Closed thomascrocker closed 3 years ago
From stepping into the souce code of _area.py
using pdb I worked out the problem with the area extraction. My data was defining the longitude coord in the range -180 to +180 rather than 0 to 360 as the code clearly expects. I can fix this by adapting my data preparation stage to ensure longitude is stored in the 0 to 360 range.
Am about to take a closer look at the regridding now to see if I can work out what is going wrong there.
Hi @thomascrocker , Thanks for reaching out! For some datasets, that 0-360 thing is automatically fixed in the preprocessor. We might want to look into issuing a warning and adding a fix for your data. In the meantime, did you have any luck after changing your longitude coordinate?
@valeriupredoi you've been looking quite a bit into the regridding lately. Any thoughts?
In the meantime, did you have any luck after changing your longitude coordinate?
Thanks for the reply. I added some nco commands to my data preparation code (which needs to run anyway to convert the data from pp format to CF compliant netCDF format) so that any longitude points (and bounds) < 0 have 360 added to them, forcing longitude into the range 0 to 360. After doing that area extraction worked as expected.

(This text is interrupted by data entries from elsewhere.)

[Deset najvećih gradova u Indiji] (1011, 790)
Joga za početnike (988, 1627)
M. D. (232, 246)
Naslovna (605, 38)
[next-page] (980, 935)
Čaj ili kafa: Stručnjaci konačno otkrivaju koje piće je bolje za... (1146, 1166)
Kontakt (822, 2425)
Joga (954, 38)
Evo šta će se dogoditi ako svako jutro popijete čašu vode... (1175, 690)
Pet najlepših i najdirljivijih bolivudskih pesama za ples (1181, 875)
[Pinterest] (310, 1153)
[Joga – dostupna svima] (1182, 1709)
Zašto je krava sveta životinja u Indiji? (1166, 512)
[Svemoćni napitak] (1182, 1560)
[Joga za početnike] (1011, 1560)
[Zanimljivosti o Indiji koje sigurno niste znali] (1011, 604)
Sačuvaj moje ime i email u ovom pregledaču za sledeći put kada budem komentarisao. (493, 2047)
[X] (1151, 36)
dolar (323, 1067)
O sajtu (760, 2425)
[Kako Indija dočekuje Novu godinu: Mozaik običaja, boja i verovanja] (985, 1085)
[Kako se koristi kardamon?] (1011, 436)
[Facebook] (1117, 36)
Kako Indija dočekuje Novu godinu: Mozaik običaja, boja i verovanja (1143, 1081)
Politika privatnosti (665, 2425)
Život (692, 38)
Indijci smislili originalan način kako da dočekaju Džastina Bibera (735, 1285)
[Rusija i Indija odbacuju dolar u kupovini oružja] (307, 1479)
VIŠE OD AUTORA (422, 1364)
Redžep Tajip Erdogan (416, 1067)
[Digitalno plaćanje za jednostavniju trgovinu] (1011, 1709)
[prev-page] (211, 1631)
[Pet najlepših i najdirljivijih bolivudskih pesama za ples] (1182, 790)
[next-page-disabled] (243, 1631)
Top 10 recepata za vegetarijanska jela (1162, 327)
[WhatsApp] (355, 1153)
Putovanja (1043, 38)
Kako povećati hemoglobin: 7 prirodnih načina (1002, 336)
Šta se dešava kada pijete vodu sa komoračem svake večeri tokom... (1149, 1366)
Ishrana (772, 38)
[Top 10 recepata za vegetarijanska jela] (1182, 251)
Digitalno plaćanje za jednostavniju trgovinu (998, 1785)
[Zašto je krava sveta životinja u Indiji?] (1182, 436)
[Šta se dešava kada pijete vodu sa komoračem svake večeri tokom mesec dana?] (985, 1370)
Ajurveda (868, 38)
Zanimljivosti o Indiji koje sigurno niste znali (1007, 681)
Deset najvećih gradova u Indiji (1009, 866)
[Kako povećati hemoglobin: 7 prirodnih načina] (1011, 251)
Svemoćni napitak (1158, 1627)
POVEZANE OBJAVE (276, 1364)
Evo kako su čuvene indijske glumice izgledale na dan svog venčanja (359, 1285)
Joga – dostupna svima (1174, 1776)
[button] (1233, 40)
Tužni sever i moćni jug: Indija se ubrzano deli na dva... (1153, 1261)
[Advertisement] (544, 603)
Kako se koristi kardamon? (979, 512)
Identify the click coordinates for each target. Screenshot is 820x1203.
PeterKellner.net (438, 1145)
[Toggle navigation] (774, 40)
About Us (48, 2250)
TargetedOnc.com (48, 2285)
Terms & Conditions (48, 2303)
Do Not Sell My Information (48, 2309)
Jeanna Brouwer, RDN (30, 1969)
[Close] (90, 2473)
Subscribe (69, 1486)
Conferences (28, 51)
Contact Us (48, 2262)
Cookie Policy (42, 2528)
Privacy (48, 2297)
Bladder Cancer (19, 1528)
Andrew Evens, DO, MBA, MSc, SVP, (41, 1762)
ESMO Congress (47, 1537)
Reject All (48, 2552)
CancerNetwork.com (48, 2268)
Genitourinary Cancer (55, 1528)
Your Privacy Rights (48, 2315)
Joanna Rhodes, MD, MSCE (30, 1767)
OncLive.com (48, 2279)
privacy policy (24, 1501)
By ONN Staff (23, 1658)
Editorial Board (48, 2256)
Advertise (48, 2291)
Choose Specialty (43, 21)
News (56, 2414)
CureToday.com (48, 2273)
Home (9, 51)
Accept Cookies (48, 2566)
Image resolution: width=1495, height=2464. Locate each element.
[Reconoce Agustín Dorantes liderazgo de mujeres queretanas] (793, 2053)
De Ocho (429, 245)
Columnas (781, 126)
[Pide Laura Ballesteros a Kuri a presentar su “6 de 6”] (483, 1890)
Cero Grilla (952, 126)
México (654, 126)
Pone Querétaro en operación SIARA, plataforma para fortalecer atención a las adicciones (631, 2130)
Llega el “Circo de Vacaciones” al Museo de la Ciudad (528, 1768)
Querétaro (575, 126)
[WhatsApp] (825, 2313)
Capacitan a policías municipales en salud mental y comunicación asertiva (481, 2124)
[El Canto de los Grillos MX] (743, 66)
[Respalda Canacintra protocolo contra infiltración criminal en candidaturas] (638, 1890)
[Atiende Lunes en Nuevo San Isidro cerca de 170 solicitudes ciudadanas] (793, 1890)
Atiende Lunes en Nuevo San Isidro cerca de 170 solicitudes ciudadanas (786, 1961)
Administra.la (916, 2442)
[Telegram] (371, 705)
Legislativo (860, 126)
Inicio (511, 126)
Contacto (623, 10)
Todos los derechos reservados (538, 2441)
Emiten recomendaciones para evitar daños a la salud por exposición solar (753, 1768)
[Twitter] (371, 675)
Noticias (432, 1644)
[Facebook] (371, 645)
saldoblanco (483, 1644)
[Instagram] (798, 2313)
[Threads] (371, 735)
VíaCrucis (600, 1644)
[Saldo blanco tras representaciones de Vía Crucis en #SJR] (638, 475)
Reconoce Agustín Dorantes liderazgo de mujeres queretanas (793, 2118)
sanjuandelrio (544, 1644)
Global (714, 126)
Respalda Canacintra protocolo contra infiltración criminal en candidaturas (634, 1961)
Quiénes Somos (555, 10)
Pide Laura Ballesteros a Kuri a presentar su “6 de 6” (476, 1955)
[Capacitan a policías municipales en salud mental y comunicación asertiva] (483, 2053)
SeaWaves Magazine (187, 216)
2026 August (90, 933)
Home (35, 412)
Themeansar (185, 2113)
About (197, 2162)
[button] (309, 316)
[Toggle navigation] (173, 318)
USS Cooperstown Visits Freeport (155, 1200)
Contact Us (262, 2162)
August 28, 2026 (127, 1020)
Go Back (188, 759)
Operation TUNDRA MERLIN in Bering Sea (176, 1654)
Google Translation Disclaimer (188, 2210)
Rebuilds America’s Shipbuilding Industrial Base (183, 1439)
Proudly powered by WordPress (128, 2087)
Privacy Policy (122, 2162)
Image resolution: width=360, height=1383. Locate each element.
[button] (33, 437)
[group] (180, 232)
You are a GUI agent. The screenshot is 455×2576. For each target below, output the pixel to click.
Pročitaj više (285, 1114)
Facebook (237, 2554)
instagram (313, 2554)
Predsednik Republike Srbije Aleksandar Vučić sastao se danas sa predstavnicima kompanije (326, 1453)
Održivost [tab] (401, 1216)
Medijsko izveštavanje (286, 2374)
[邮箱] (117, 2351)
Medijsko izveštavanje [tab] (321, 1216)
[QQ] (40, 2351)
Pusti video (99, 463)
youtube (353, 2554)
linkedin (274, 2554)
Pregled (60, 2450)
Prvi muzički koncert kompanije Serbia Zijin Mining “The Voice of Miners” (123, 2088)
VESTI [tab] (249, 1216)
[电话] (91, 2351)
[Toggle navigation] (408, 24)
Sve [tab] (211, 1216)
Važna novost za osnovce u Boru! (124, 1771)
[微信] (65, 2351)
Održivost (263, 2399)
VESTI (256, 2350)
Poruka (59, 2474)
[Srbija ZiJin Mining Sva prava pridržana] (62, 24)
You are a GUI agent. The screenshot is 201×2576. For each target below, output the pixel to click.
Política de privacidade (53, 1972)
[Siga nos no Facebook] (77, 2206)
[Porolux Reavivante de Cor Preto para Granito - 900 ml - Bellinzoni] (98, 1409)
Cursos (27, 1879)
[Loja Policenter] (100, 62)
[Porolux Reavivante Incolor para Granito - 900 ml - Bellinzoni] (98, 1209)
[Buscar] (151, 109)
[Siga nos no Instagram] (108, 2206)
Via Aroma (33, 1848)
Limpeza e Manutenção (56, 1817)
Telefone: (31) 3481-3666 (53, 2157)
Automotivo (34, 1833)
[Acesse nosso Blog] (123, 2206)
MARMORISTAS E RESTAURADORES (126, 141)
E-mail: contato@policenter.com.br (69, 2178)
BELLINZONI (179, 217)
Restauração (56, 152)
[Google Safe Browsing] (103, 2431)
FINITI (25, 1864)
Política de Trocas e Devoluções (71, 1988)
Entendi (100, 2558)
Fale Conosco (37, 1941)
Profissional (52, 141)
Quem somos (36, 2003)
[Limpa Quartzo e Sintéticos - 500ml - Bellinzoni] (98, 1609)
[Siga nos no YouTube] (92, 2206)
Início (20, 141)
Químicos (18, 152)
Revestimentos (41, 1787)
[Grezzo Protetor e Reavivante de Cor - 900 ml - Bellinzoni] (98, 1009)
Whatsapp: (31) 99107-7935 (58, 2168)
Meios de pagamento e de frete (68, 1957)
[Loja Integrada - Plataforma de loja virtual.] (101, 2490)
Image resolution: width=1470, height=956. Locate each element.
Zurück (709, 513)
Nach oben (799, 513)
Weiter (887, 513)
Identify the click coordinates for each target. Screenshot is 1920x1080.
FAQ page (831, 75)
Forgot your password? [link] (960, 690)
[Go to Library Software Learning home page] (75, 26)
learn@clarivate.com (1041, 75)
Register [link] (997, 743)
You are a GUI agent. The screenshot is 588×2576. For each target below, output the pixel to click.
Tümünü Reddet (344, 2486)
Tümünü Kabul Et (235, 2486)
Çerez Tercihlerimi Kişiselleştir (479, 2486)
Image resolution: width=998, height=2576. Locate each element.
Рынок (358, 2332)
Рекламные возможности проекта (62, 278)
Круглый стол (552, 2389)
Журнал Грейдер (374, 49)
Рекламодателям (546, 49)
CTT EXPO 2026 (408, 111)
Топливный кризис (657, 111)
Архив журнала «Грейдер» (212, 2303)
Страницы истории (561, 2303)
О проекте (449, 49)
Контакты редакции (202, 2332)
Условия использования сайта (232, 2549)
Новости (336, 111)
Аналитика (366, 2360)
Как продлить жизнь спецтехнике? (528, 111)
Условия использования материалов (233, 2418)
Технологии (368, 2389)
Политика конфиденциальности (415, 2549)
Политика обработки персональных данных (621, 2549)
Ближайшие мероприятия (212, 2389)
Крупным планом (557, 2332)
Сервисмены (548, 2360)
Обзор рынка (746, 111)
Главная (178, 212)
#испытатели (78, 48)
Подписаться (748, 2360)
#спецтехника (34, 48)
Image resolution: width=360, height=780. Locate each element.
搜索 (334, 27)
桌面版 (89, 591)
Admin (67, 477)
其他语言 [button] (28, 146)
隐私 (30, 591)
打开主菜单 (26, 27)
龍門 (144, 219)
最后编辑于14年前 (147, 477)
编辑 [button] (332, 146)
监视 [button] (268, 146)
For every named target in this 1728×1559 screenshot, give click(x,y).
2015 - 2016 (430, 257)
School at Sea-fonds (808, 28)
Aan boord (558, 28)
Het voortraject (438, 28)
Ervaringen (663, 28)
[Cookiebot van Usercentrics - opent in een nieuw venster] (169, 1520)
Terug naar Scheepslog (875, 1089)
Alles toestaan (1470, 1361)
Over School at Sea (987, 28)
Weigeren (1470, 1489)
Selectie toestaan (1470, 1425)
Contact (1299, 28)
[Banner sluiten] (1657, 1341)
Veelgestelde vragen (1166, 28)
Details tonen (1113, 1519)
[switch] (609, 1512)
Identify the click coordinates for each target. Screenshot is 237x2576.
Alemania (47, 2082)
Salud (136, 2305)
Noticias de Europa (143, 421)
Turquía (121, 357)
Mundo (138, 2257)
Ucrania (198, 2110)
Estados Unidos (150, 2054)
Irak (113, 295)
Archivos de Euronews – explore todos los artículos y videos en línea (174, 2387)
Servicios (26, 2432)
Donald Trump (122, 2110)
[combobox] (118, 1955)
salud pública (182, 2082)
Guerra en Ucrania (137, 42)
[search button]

I then spent some time stepping through the source code in _regid_esmpy.py
to try and isolate where the problem was with the regridding. It looks like the issue is with the ESMF.Regrid
object itself.
https://github.com/ESMValGroup/ESMValCore/blob/6594471a0128dca05b56a7e5317525ddb16b8567/esmvalcore/preprocessor/_regrid_esmpy.py#L175
https://github.com/ESMValGroup/ESMValCore/blob/6594471a0128dca05b56a7e5317525ddb16b8567/esmvalcore/preprocessor/_regrid_esmpy.py#L186
Stepping through the code, at this point in execution, (line 186) the data in src_field
is fine, but the data returned in regr_field
is all zeros.
I've never used ESMPY before, so may well have missed something obvious in the setup of the src_field
and dst_field
due to my inexperience with it. (I normally use IRIS when working with regular grids, and CDO if I have to use an irregular one).
One thing that might be significant is the co-ordinate system of this dataset. Since it's from a regional model the main dim coords for the variable (rlon and rlat) are defined on a rotated grid, (i.e. with a different north pole location) and the longitude and latitude coords are aux coords that span both these dimensions. Due to the fact that the rotated pole is in a different location, the rotated longitudes of this data span the meridian, and therefore include values greater than 360.
One last thing I noticed when working with the debugger was that in construction of the target grid, if the target grid is being specified from a string specification (e.g. "2.5.x2.5") then the code assumes that the co-ordinate system of the target grid should match that of the source grid. https://github.com/ESMValGroup/ESMValCore/blob/6594471a0128dca05b56a7e5317525ddb16b8567/esmvalcore/preprocessor/_regrid.py#L317 In my use case this behaviour is undesirable, since the source grid has a rotated pole co-ordinate system, but the grid specified ("2.5x2.5") is a global grid which one would assume to be on a regular unrotated co-ordinate system. This is probably relevant to this issue https://github.com/ESMValGroup/ESMValCore/issues/493 To get around this in case it was an issue I tried specifying explicitly the grid from a GCM to regrid to in my recipe (HadGEM2-ES in this case) but I still saw the same behaviour of the regridded data all being set to zero,
Hope this information is helpful. I can upload a sample file if that would help? The one I've been using is around 100 mb in size, just let me know where to upload to.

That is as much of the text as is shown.